LONDON, Oct 2 (Reuters) British banks are trying to overturn protection for consumers shopping abroad on their credit cards.
Credit card providers are appearing in the House of Lords to appeal against a ruling that gives consumers using cards abroad the same protection they have in the UK.
It comes amid a consumer revolt on current account and credit card charges that is costing the industry billions.
The Office of Fair Trading (OFT) is currently investigating banks' pricing structures in a wide-reaching study that is due to be published by the end of the year.
It has already forced providers to cut credit card default charges to 12 pounds or less, and industry commentators have said a wider crackdown on charges could herald an end to ''free banking'' as companies try to recoup lost revenue.
Under section 75 of the Consumer Credit Act, card issuers are jointly liable with suppliers if there is a problem with goods or services, provided the price of the item is between 100 and 30,000 pounds and is paid for with the card.
The High Court ruled in November 2004 this only applied to domestic transactions, but the Court of Appeal confirmed the OFT's view and extended the protection to overseas transactions in March last year.
Consumers are, therefore, able to make a claim against credit card issuers as well as, or instead of, overseas suppliers.
But Lloyds TSB, Tesco Personal Finance, part of the Royal Bank of Scotland group, and American Express have challenged the decision.
A spokesman for Lloyds said the test case had been going on for more than three years and had ''absolutely nothing to do with the current environment or revenue''.
''It's a legal point that needs clarity for all parties,'' he told Reuters.
''Since this legislation was introduced back in the 70s, the world has changed dramatically. Our view is, very definitely, that what was intended in the original legislation is not the spirit now.'' He said the bank, which currently pays out on valid overseas claims, could be hit for ''astronomical costs'' not intended by the original legislation, such as Britons paying for cosmetic surgery overseas that goes wrong.
However, Martyn Saville, a senior researcher at consumer group Which?, said section 75 provided ''vital consumer protection'' and ensured ''ongoing confidence in the credit system''.
The Internet had opened up huge new markets to consumers, he said, and the level of cover received when paying by credit card should not be restricted geographically.
Saville added: ''With most credit card companies, consumers already pay a charge each time they use a credit card abroad; the least they can expect is the same level of credit card cover as they enjoy at home.'' British consumers spent 10 billion pounds on overseas credit card transactions in 2006, according to figures from UK payments association Apacs.
The hearing, which started on Tuesday, is expected to last until Thursday.

* [Exercise data]
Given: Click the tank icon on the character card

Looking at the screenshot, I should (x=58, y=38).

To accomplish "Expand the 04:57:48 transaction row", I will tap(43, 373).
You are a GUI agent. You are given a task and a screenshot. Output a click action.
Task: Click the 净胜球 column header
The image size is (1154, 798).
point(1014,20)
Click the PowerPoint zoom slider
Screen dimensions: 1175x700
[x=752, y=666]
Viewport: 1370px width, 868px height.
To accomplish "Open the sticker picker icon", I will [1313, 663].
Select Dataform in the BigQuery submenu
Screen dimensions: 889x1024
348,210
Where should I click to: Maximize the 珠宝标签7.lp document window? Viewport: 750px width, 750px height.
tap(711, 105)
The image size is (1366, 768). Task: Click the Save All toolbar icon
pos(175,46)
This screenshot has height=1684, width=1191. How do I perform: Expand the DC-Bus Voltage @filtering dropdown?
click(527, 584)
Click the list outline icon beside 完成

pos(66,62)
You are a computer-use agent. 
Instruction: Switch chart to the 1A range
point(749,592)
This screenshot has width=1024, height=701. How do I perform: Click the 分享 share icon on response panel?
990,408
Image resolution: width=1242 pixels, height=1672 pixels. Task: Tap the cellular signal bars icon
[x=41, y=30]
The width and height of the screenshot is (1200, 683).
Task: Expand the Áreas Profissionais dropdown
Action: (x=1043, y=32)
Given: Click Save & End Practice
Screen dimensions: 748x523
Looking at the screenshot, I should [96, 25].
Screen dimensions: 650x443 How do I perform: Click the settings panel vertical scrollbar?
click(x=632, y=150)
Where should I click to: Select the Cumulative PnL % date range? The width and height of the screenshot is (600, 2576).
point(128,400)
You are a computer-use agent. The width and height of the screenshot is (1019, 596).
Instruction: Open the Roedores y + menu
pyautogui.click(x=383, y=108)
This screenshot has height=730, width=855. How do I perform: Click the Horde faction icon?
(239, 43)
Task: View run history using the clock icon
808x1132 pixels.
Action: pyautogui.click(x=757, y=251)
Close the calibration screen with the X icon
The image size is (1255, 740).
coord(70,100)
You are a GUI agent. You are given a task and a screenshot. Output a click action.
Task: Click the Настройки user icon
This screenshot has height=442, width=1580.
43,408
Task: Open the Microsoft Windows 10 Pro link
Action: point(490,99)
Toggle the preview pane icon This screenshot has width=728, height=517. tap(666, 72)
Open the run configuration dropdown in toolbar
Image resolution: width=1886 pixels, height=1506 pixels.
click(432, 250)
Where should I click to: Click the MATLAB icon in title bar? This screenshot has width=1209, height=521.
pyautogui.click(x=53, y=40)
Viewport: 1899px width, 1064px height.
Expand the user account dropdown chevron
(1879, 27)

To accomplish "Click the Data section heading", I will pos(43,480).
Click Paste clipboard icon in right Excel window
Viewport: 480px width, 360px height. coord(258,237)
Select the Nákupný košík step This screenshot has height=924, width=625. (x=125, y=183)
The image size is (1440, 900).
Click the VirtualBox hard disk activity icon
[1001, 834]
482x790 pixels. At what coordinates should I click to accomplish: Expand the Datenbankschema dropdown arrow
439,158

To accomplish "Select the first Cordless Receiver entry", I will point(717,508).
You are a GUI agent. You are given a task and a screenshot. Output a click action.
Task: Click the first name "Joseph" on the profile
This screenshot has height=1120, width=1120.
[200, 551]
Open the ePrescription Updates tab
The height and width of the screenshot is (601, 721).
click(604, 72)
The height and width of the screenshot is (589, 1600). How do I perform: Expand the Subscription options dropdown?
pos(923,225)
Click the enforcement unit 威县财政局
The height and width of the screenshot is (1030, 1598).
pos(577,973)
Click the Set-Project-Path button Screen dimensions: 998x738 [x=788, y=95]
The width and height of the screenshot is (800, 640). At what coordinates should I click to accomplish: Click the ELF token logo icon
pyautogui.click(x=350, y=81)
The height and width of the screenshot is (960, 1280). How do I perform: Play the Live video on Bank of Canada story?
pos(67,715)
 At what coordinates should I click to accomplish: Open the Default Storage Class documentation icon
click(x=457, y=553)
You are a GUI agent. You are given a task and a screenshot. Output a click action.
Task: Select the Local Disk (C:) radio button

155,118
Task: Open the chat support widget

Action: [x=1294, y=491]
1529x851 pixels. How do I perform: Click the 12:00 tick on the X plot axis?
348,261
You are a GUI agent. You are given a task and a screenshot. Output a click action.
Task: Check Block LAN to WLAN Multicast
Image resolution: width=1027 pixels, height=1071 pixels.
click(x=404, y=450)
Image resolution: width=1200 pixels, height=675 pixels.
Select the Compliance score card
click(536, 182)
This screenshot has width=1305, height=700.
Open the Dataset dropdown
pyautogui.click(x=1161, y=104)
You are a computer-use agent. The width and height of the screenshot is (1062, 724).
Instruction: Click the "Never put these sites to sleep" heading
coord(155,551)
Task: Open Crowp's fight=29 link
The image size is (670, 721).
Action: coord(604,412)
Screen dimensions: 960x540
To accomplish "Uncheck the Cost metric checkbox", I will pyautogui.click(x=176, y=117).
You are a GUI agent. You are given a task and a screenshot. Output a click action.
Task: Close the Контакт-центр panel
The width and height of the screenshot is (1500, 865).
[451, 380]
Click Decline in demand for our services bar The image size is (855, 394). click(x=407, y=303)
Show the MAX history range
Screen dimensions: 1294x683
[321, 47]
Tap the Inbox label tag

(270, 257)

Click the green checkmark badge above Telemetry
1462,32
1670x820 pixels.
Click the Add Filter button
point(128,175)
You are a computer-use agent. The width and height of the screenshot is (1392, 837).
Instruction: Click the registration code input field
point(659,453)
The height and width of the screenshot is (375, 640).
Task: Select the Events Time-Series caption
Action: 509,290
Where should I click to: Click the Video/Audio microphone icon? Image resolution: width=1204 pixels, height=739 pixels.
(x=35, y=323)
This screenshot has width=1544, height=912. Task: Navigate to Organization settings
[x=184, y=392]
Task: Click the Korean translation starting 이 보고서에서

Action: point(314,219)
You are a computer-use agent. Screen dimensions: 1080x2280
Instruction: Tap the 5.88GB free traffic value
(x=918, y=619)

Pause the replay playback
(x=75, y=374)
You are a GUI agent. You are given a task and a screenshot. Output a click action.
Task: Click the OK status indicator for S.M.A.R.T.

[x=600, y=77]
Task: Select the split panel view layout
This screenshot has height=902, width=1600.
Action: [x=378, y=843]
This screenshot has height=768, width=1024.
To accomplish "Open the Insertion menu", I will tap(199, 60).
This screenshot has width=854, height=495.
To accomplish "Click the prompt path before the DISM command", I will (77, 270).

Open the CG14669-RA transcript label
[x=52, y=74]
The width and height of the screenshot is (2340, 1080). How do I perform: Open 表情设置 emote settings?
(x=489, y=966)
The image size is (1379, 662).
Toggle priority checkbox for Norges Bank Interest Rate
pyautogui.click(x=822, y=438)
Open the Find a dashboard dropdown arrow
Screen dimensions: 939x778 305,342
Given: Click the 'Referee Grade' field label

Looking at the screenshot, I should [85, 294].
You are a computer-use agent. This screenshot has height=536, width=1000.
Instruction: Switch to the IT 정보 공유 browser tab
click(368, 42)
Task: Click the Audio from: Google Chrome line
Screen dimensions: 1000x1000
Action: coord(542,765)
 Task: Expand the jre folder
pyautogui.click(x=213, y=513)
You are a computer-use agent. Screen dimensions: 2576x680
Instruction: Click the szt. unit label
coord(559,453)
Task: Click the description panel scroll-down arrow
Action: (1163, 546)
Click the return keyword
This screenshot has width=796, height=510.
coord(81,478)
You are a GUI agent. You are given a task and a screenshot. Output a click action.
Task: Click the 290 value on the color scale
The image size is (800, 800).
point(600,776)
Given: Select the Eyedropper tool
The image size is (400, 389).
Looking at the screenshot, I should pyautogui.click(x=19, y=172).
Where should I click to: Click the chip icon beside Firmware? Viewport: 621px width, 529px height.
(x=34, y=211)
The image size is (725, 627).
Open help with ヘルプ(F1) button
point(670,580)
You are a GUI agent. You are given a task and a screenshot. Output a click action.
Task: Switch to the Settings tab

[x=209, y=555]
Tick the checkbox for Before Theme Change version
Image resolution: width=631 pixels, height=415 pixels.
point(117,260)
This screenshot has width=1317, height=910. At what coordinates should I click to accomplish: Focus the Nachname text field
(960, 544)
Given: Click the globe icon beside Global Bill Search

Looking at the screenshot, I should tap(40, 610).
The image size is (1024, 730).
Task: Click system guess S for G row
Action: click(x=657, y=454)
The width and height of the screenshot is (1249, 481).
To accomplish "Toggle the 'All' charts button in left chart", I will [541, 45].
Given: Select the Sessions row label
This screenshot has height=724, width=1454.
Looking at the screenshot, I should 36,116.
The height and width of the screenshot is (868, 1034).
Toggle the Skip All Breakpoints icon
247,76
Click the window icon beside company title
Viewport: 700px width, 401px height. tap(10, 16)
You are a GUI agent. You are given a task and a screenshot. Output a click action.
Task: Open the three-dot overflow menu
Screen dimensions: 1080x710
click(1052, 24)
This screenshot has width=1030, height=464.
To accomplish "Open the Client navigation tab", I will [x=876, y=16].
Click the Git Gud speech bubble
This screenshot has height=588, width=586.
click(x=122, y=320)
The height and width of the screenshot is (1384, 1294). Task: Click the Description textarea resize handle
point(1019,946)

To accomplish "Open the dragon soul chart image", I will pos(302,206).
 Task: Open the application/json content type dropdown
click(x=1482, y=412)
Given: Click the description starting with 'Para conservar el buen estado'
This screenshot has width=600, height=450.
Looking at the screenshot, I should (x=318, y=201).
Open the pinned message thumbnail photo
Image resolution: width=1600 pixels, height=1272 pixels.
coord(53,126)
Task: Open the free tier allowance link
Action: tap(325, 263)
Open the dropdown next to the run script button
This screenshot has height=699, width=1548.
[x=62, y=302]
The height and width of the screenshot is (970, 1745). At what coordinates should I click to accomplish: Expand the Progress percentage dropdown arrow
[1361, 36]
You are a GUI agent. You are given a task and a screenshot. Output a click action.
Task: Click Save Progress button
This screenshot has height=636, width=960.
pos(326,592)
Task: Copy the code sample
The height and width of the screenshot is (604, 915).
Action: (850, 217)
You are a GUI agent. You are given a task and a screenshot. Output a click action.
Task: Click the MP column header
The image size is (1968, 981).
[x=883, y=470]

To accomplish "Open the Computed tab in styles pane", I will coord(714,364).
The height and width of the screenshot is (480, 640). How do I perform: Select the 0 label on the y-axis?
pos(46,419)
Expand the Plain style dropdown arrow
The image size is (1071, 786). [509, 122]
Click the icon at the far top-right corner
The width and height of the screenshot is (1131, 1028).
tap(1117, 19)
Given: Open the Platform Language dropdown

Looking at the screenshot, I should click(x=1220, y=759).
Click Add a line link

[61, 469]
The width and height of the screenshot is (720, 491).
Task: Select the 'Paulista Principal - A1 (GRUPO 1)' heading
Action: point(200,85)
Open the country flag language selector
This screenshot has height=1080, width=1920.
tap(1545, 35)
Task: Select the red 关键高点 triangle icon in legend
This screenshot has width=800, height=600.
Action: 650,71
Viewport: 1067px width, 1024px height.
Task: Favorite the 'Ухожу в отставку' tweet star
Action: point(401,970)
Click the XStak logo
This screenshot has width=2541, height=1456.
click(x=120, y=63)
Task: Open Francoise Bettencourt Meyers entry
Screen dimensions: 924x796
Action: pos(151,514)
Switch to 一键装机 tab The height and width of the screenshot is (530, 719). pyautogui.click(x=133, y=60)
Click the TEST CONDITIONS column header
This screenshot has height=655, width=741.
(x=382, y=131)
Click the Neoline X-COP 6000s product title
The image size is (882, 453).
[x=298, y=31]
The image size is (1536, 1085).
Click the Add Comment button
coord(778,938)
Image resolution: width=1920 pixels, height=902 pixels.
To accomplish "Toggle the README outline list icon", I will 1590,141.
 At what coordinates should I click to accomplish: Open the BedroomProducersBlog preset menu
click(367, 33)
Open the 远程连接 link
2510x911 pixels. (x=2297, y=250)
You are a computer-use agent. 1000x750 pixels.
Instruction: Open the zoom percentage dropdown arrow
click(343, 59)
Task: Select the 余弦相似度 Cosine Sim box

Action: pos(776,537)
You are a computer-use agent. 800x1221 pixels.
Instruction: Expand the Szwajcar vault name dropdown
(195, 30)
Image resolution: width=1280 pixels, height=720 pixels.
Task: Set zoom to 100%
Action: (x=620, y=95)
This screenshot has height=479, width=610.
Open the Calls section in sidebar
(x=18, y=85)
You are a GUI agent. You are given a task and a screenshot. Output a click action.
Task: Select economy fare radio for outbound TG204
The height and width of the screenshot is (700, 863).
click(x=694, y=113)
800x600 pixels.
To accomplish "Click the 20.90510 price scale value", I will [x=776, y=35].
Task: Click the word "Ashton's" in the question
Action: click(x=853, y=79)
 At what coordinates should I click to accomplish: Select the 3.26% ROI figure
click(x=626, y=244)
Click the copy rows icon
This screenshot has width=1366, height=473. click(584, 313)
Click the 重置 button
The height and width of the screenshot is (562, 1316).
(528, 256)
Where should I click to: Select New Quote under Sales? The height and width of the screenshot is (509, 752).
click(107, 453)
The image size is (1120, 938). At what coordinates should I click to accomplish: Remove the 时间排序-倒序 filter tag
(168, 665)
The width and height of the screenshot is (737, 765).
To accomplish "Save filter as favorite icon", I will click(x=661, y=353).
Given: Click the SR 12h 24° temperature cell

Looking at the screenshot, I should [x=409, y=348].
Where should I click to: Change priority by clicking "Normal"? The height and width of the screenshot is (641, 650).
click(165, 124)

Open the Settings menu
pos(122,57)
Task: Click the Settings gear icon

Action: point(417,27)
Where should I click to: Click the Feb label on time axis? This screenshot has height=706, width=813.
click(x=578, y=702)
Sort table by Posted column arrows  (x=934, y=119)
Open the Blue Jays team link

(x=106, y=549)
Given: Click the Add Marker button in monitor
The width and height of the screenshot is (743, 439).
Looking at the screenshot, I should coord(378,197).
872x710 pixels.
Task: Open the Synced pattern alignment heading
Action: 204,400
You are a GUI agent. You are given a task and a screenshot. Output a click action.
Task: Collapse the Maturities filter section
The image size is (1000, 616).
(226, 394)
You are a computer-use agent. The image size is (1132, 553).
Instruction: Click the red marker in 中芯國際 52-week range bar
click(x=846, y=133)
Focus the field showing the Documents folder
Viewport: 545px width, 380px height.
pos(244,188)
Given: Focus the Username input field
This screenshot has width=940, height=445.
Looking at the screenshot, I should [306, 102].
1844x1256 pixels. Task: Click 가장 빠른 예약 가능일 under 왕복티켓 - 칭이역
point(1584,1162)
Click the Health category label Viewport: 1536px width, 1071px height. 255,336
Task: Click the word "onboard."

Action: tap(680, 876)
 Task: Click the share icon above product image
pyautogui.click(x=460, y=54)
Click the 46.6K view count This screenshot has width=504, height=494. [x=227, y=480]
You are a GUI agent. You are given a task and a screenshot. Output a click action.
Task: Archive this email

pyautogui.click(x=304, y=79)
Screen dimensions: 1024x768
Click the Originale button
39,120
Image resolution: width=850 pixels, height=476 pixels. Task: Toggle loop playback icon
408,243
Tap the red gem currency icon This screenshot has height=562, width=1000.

* [Your goal] From the news report on credit card protection abroad, reproduce word for word the part that opens with the words containing "But Lloyds TSB, Tesco" and closes with "that goes wrong.".

* [Output for this exercise]
But Lloyds TSB, Tesco Personal Finance, part of the Royal Bank of Scotland group, and American Express have challenged the decision.
A spokesman for Lloyds said the test case had been going on for more than three years and had ''absolutely nothing to do with the current environment or revenue''.
''It's a legal point that needs clarity for all parties,'' he told Reuters.
''Since this legislation was introduced back in the 70s, the world has changed dramatically. Our view is, very definitely, that what was intended in the original legislation is not the spirit now.'' He said the bank, which currently pays out on valid overseas claims, could be hit for ''astronomical costs'' not intended by the original legislation, such as Britons paying for cosmetic surgery overseas that goes wrong.